[Stored data entries]
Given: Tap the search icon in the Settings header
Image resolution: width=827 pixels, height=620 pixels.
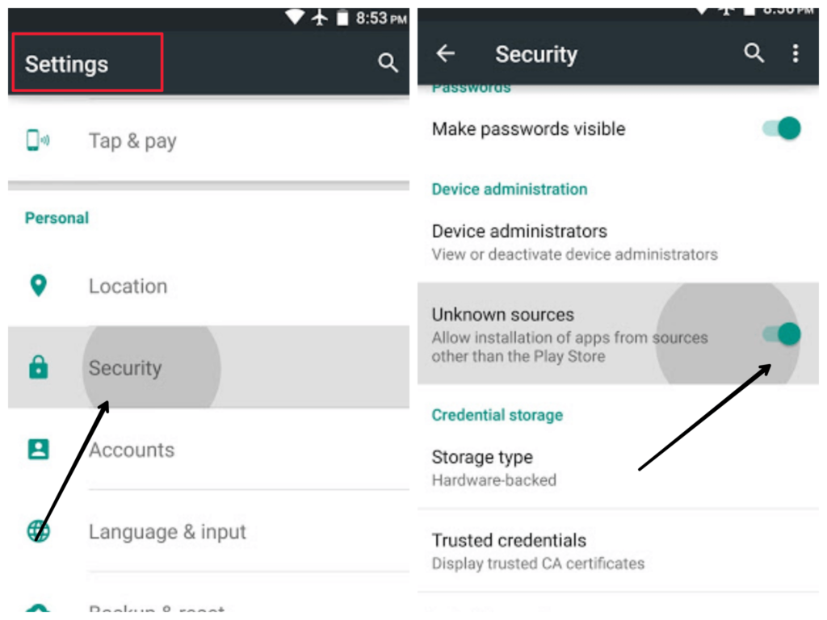Looking at the screenshot, I should coord(388,63).
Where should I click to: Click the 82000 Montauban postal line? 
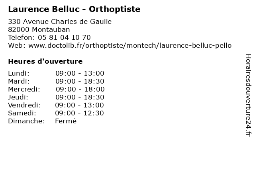pyautogui.click(x=39, y=29)
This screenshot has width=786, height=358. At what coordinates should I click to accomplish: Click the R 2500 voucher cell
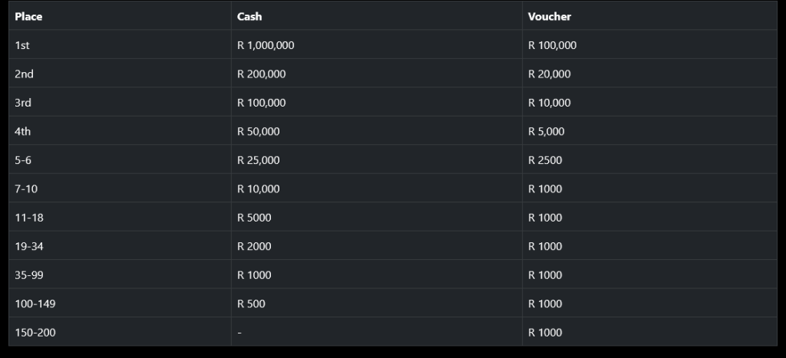pos(545,160)
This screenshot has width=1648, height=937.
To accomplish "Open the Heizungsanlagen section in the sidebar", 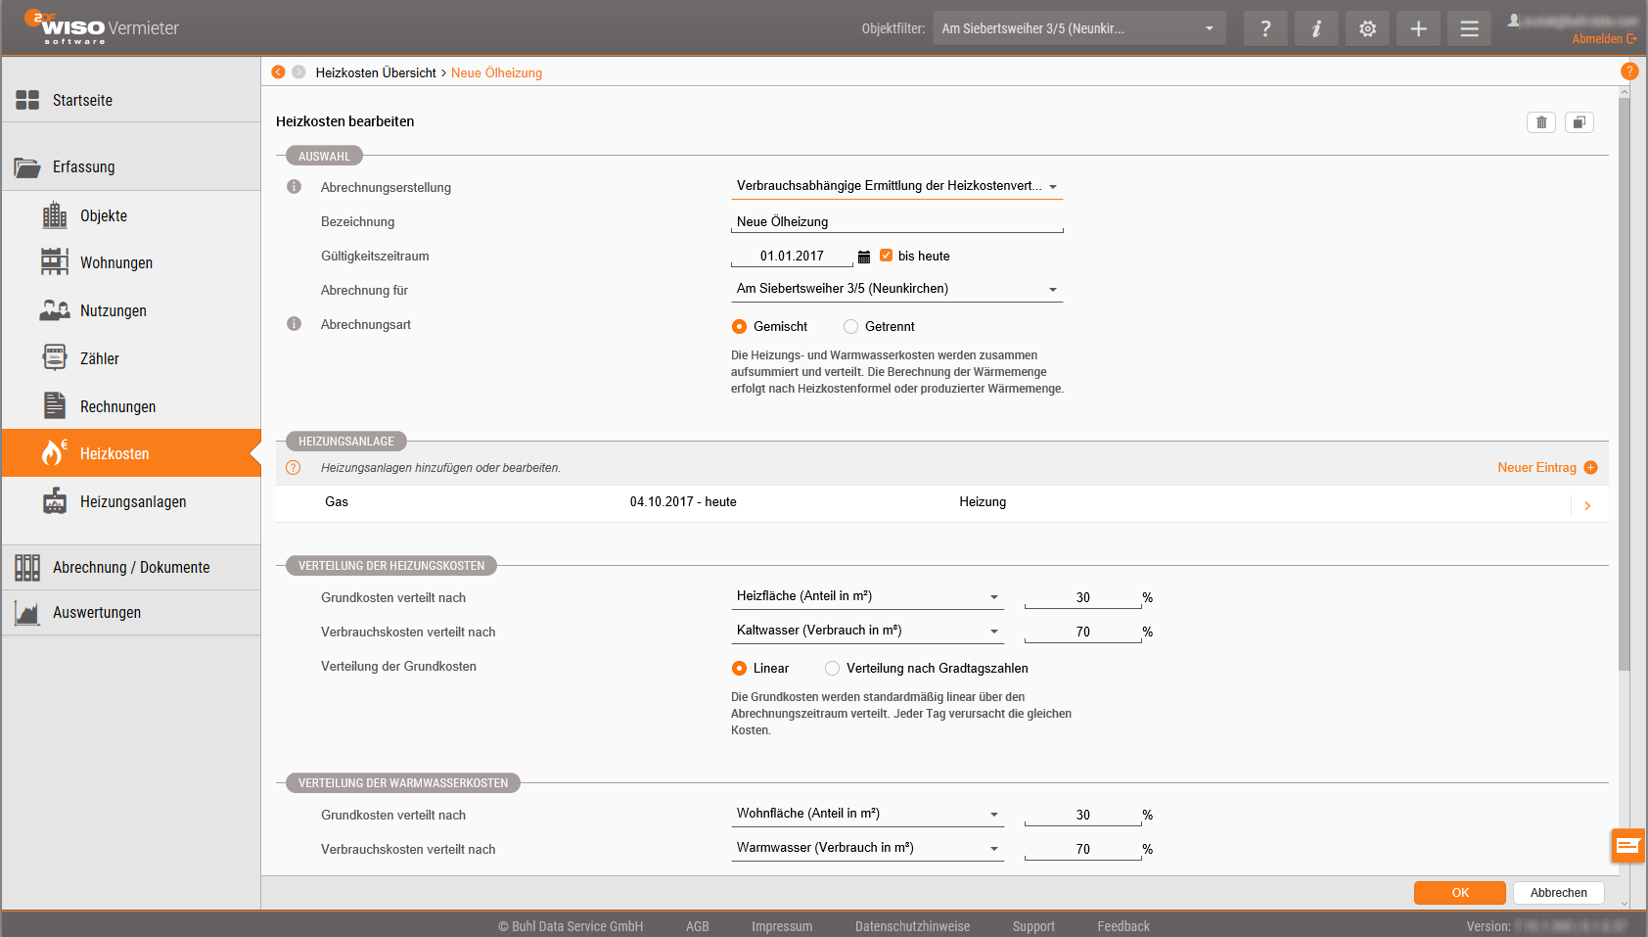I will (133, 501).
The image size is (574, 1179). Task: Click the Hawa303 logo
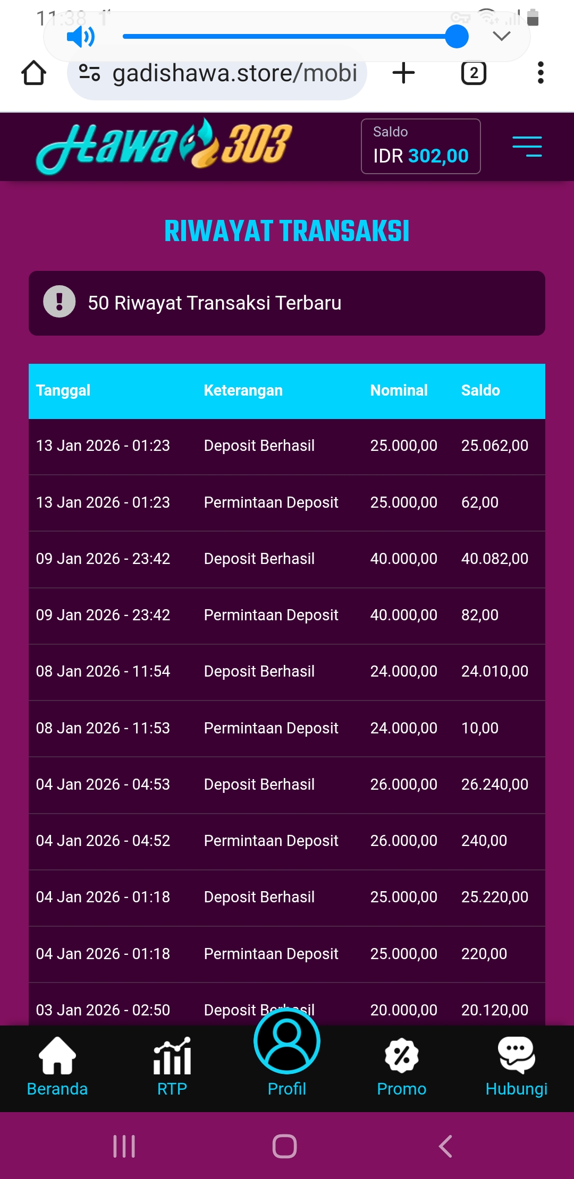click(x=164, y=146)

- _What to produce_: Copy the records word for word, from the very start down through the line containing "pyautogui.click(x=39, y=29)", including that line. Leave the pictures out of your copy.

- _Expected answer_:
Given: Tap the search icon in the Settings header
Image resolution: width=827 pixels, height=620 pixels.
Looking at the screenshot, I should coord(388,63).
Where should I click to: Click the 82000 Montauban postal line? 
pyautogui.click(x=39, y=29)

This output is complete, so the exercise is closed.